Copy out every line of the data below without changing anything.

** Begin MATERIAL **

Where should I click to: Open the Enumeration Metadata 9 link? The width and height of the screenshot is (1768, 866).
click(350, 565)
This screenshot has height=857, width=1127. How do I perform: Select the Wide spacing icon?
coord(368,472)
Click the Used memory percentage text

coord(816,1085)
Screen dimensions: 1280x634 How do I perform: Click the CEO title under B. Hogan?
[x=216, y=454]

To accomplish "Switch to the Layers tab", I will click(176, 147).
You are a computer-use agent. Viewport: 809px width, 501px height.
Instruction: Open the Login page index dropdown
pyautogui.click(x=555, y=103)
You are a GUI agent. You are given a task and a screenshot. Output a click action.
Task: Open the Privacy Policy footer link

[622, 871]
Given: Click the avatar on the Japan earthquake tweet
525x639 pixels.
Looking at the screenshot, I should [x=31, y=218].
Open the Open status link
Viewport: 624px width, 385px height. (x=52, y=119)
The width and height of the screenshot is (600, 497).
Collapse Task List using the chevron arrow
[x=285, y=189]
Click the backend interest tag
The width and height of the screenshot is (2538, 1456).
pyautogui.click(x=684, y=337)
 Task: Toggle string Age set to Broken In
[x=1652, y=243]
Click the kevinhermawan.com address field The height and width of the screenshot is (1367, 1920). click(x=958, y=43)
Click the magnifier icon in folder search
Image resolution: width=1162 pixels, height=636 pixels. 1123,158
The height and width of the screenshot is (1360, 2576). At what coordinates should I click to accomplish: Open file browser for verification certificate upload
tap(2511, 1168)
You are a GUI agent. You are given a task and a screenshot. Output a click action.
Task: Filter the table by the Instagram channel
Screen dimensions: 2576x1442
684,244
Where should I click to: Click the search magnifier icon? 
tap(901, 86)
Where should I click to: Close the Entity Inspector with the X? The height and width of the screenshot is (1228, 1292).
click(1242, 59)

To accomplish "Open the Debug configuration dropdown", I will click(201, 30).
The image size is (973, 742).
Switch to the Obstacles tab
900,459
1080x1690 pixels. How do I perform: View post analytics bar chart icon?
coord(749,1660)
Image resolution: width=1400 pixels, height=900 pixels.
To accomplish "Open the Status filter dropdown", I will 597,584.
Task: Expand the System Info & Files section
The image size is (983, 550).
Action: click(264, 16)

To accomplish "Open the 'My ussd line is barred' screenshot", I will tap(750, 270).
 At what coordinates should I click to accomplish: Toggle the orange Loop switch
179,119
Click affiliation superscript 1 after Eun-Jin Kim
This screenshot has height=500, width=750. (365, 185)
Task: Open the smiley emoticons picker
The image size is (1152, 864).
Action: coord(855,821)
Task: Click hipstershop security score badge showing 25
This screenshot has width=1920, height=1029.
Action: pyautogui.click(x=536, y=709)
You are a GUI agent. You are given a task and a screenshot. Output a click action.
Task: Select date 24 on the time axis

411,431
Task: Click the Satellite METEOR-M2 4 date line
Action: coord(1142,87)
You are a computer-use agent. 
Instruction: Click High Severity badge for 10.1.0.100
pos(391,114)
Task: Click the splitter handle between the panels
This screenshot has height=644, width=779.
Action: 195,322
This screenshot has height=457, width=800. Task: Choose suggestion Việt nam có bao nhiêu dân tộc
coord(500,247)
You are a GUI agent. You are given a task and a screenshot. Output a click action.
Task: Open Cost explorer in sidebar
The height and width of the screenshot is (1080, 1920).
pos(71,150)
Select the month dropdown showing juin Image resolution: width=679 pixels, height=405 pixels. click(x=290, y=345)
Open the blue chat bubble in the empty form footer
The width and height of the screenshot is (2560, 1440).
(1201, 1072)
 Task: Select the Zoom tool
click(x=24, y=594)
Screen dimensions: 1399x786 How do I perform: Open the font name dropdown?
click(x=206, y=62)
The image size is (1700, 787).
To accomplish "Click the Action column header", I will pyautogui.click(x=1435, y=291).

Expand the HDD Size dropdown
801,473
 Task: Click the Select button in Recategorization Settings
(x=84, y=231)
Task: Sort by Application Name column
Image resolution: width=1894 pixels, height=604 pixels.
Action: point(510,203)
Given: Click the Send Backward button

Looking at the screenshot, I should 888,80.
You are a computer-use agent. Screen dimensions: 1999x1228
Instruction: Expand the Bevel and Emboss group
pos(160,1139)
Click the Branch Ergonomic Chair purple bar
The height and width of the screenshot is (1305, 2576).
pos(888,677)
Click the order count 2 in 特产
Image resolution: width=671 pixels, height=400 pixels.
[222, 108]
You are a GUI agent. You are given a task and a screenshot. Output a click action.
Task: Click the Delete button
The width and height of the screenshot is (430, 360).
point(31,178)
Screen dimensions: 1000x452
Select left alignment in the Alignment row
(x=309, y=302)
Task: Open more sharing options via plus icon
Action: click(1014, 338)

** End MATERIAL **

• _COMPLETED TASK_:
Where should I click to: Open the Enumeration Metadata 9 link? The width and height of the screenshot is (1768, 866).
click(350, 565)
This screenshot has height=857, width=1127. How do I perform: Select the Wide spacing icon?
coord(368,472)
Click the Used memory percentage text

coord(816,1085)
Screen dimensions: 1280x634 How do I perform: Click the CEO title under B. Hogan?
[x=216, y=454]

To accomplish "Switch to the Layers tab", I will click(176, 147).
You are a computer-use agent. Viewport: 809px width, 501px height.
Instruction: Open the Login page index dropdown
pyautogui.click(x=555, y=103)
You are a GUI agent. You are given a task and a screenshot. Output a click action.
Task: Open the Privacy Policy footer link

[622, 871]
Given: Click the avatar on the Japan earthquake tweet
525x639 pixels.
Looking at the screenshot, I should [x=31, y=218].
Open the Open status link
Viewport: 624px width, 385px height. (x=52, y=119)
The width and height of the screenshot is (600, 497).
Collapse Task List using the chevron arrow
[x=285, y=189]
Click the backend interest tag
The width and height of the screenshot is (2538, 1456).
pyautogui.click(x=684, y=337)
 Task: Toggle string Age set to Broken In
[x=1652, y=243]
Click the kevinhermawan.com address field The height and width of the screenshot is (1367, 1920). click(x=958, y=43)
Click the magnifier icon in folder search
Image resolution: width=1162 pixels, height=636 pixels. 1123,158
The height and width of the screenshot is (1360, 2576). At what coordinates should I click to accomplish: Open file browser for verification certificate upload
tap(2511, 1168)
You are a GUI agent. You are given a task and a screenshot. Output a click action.
Task: Filter the table by the Instagram channel
Screen dimensions: 2576x1442
684,244
Where should I click to: Click the search magnifier icon? 
tap(901, 86)
Where should I click to: Close the Entity Inspector with the X? The height and width of the screenshot is (1228, 1292).
click(1242, 59)

To accomplish "Open the Debug configuration dropdown", I will click(201, 30).
The image size is (973, 742).
Switch to the Obstacles tab
900,459
1080x1690 pixels. How do I perform: View post analytics bar chart icon?
coord(749,1660)
Image resolution: width=1400 pixels, height=900 pixels.
To accomplish "Open the Status filter dropdown", I will 597,584.
Task: Expand the System Info & Files section
The image size is (983, 550).
Action: click(264, 16)

To accomplish "Open the 'My ussd line is barred' screenshot", I will tap(750, 270).
 At what coordinates should I click to accomplish: Toggle the orange Loop switch
179,119
Click affiliation superscript 1 after Eun-Jin Kim
This screenshot has height=500, width=750. (365, 185)
Task: Open the smiley emoticons picker
The image size is (1152, 864).
Action: coord(855,821)
Task: Click hipstershop security score badge showing 25
This screenshot has width=1920, height=1029.
Action: pyautogui.click(x=536, y=709)
You are a GUI agent. You are given a task and a screenshot. Output a click action.
Task: Select date 24 on the time axis

411,431
Task: Click the Satellite METEOR-M2 4 date line
Action: coord(1142,87)
You are a computer-use agent. 
Instruction: Click High Severity badge for 10.1.0.100
pos(391,114)
Task: Click the splitter handle between the panels
This screenshot has height=644, width=779.
Action: 195,322
This screenshot has height=457, width=800. Task: Choose suggestion Việt nam có bao nhiêu dân tộc
coord(500,247)
You are a GUI agent. You are given a task and a screenshot. Output a click action.
Task: Open Cost explorer in sidebar
The height and width of the screenshot is (1080, 1920).
pos(71,150)
Select the month dropdown showing juin Image resolution: width=679 pixels, height=405 pixels. click(x=290, y=345)
Open the blue chat bubble in the empty form footer
The width and height of the screenshot is (2560, 1440).
(1201, 1072)
 Task: Select the Zoom tool
click(x=24, y=594)
Screen dimensions: 1399x786 How do I perform: Open the font name dropdown?
click(x=206, y=62)
The image size is (1700, 787).
To accomplish "Click the Action column header", I will pyautogui.click(x=1435, y=291).

Expand the HDD Size dropdown
801,473
 Task: Click the Select button in Recategorization Settings
(x=84, y=231)
Task: Sort by Application Name column
Image resolution: width=1894 pixels, height=604 pixels.
Action: point(510,203)
Given: Click the Send Backward button

Looking at the screenshot, I should 888,80.
You are a computer-use agent. Screen dimensions: 1999x1228
Instruction: Expand the Bevel and Emboss group
pos(160,1139)
Click the Branch Ergonomic Chair purple bar
The height and width of the screenshot is (1305, 2576).
pos(888,677)
Click the order count 2 in 特产
Image resolution: width=671 pixels, height=400 pixels.
[222, 108]
You are a GUI agent. You are given a task and a screenshot. Output a click action.
Task: Click the Delete button
The width and height of the screenshot is (430, 360).
point(31,178)
Screen dimensions: 1000x452
Select left alignment in the Alignment row
(x=309, y=302)
Task: Open more sharing options via plus icon
Action: click(1014, 338)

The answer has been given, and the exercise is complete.